Directions
Copy out the material starting with the line containing "Open the CA" and going on through the line containing "click(x=265, y=95)", requests included, and raise every coordinate in the answers by 69.

Pointing records for text and elements
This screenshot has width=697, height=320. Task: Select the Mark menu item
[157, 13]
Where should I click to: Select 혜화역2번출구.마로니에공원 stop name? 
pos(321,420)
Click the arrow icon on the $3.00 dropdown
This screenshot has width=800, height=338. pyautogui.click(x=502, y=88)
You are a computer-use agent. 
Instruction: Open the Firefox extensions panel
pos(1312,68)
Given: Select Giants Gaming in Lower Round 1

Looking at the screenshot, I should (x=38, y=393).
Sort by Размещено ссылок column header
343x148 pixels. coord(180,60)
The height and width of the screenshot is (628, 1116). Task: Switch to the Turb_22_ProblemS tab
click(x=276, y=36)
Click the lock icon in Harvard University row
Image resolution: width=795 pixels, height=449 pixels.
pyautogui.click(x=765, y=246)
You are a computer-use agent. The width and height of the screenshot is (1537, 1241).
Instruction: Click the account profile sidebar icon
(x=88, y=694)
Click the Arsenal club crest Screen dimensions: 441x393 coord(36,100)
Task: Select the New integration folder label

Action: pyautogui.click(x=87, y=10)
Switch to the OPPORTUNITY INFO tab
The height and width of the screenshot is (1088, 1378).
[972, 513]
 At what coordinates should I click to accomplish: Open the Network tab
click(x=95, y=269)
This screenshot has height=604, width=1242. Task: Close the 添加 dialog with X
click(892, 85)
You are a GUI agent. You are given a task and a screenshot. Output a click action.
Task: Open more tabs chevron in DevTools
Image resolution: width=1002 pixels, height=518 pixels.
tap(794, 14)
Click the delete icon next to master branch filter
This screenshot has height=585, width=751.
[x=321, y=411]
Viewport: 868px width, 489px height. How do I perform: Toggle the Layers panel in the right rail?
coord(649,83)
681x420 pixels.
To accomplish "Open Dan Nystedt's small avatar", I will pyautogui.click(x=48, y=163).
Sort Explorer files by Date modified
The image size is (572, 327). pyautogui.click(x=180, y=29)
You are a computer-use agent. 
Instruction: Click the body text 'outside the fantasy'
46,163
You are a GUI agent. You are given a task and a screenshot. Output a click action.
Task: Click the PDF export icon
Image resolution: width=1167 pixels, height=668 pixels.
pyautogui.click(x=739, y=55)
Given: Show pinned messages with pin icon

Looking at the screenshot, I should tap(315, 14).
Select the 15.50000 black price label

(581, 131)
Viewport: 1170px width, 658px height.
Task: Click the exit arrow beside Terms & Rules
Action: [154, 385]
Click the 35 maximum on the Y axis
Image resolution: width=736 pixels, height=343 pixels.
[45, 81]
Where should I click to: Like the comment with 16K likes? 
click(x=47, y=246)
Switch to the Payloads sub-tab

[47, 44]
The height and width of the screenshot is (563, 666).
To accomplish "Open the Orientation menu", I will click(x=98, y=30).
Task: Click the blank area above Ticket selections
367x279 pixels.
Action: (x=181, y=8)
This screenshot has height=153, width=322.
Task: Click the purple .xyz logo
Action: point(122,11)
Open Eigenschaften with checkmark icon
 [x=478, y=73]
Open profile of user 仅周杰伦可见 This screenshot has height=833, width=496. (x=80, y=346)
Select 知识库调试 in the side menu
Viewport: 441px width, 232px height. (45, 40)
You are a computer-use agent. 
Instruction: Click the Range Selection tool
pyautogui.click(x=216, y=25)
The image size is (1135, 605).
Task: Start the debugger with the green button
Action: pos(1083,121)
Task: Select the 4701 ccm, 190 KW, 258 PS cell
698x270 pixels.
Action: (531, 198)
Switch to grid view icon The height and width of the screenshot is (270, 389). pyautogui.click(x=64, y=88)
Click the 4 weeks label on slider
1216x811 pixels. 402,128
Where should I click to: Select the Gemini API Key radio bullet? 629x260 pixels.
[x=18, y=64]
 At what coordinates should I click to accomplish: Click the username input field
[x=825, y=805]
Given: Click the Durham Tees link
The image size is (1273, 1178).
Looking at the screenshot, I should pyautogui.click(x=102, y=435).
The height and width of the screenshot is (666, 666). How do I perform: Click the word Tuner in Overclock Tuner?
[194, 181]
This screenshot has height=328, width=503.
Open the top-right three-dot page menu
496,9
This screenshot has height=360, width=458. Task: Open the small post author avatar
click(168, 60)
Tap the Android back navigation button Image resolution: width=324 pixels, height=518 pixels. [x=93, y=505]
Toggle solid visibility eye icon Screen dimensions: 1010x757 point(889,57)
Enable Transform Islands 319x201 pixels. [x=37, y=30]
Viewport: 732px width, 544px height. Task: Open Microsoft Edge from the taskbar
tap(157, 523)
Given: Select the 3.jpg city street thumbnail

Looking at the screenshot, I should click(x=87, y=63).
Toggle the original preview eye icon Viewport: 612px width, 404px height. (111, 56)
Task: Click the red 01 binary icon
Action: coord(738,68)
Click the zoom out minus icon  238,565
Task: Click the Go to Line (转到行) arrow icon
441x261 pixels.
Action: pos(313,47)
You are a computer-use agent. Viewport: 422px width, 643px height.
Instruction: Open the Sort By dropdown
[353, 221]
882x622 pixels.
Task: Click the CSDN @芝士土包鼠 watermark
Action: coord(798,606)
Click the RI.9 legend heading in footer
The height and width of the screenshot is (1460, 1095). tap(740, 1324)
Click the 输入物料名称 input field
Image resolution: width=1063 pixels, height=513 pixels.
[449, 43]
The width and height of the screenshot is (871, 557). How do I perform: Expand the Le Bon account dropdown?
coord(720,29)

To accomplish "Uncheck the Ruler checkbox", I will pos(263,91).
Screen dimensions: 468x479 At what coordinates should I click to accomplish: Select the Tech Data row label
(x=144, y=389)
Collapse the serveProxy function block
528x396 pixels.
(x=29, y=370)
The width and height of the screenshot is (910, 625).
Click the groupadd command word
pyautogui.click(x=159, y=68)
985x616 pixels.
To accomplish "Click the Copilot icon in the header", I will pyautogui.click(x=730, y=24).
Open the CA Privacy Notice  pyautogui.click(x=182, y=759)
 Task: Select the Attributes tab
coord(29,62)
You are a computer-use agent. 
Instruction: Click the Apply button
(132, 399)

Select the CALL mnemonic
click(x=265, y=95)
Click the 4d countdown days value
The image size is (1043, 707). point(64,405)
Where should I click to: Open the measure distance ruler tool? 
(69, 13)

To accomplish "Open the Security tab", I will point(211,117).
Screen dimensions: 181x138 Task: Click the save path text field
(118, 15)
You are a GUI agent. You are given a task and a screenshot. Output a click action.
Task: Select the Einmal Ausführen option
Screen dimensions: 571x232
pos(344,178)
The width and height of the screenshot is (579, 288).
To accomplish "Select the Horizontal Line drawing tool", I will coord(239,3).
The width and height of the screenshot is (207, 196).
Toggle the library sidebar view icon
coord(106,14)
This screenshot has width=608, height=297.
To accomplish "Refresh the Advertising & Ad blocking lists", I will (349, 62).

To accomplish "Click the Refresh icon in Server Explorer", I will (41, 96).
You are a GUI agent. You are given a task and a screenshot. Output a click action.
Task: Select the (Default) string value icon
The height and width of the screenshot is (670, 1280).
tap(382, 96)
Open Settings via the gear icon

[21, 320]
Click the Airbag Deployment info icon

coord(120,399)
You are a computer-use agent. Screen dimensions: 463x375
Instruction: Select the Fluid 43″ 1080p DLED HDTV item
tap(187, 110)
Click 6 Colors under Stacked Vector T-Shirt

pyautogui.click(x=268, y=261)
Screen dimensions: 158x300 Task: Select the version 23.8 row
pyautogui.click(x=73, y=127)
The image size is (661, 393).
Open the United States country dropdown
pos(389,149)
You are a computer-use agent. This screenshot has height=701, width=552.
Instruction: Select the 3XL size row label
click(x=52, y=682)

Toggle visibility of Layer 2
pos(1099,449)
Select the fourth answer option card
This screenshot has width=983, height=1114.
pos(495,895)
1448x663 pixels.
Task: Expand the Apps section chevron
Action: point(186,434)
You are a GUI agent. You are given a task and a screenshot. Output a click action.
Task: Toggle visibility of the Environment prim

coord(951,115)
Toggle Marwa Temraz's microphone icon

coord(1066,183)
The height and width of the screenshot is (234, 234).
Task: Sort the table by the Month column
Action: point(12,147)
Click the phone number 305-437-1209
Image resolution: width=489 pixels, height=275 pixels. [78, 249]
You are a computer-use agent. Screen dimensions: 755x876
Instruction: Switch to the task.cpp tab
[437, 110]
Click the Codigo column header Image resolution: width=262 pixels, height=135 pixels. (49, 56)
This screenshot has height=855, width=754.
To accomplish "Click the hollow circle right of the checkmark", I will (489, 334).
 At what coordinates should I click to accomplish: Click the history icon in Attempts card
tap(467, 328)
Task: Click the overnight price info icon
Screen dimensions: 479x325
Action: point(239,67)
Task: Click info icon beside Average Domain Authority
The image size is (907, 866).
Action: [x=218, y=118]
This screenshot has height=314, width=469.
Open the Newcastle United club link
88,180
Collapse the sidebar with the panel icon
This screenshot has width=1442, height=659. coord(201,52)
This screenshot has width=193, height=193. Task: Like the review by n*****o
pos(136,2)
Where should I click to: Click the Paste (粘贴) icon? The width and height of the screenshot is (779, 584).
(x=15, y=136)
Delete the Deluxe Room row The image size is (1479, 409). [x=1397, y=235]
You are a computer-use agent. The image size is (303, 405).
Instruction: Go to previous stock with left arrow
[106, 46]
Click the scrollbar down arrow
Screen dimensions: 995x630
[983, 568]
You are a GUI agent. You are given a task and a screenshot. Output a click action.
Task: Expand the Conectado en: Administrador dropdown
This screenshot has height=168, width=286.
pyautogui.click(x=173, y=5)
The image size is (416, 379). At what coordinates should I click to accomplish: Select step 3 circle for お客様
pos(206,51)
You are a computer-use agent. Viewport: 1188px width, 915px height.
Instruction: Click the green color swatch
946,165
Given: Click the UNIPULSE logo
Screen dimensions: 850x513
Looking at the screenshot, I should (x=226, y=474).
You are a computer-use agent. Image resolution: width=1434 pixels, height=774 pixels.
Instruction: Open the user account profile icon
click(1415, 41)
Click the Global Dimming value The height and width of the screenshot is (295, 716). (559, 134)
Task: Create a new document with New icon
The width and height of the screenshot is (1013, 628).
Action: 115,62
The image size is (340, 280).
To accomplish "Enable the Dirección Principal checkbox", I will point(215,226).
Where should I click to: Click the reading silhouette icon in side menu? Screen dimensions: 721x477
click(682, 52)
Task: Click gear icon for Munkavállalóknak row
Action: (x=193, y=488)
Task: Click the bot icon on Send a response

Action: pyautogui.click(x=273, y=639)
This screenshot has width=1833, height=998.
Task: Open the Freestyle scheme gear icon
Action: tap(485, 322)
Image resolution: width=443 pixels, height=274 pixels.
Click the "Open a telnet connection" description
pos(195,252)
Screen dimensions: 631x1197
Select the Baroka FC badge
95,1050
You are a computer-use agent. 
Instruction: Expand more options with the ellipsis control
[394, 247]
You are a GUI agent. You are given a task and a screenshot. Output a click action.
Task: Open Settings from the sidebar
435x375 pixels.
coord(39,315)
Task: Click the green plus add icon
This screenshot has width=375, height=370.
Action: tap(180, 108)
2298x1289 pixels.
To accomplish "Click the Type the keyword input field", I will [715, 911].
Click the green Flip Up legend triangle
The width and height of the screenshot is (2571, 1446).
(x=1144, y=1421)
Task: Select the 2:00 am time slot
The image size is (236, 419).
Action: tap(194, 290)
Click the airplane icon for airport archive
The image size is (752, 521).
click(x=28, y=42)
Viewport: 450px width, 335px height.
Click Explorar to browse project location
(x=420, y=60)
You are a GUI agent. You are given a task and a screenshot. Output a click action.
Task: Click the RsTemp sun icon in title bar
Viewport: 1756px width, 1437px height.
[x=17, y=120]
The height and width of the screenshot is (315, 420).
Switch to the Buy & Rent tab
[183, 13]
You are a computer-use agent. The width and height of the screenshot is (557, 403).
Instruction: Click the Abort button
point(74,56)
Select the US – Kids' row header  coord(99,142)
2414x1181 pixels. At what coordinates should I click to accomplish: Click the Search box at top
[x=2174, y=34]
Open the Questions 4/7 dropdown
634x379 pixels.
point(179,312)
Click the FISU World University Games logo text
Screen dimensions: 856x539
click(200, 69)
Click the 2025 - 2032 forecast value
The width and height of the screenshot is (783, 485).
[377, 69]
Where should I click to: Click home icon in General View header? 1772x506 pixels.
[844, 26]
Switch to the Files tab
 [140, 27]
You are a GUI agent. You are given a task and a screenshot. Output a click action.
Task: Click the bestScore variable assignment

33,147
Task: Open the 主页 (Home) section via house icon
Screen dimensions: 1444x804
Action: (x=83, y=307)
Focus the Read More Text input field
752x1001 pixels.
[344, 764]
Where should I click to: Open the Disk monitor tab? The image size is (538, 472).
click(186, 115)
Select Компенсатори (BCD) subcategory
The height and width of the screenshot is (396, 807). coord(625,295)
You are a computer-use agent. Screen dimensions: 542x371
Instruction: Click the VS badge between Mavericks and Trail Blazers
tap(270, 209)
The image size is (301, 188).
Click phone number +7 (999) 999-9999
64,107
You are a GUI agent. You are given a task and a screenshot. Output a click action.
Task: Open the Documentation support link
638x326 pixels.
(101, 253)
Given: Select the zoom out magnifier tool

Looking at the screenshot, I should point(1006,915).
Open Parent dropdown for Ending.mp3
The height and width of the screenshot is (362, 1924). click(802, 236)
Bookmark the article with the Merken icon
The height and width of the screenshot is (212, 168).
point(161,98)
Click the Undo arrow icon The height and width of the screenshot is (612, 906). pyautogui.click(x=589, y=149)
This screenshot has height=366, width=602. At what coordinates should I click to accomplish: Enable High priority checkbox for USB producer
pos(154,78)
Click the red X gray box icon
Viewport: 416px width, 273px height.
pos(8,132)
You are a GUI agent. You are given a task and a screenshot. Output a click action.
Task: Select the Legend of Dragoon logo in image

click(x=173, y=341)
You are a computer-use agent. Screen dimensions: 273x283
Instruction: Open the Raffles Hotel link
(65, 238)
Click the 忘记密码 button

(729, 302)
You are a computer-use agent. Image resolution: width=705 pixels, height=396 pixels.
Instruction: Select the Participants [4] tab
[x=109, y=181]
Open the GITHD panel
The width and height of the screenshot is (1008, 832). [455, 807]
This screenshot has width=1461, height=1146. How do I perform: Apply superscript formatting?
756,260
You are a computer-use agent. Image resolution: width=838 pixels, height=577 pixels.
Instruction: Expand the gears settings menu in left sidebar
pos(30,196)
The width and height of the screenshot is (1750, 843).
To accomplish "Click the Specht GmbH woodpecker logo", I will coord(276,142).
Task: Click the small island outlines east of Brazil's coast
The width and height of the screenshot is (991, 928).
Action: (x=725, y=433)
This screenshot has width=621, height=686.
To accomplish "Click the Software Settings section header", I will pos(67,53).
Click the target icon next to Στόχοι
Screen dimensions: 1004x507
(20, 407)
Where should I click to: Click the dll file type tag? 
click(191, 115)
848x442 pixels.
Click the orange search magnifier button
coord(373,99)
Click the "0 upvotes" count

Result for this exercise
Open the CA Privacy Notice  pyautogui.click(x=251, y=828)
 Task: Select the Attributes tab
coord(98,131)
You are a computer-use agent. 
Instruction: Click the Apply button
(201, 468)

Select the CALL mnemonic
click(x=334, y=164)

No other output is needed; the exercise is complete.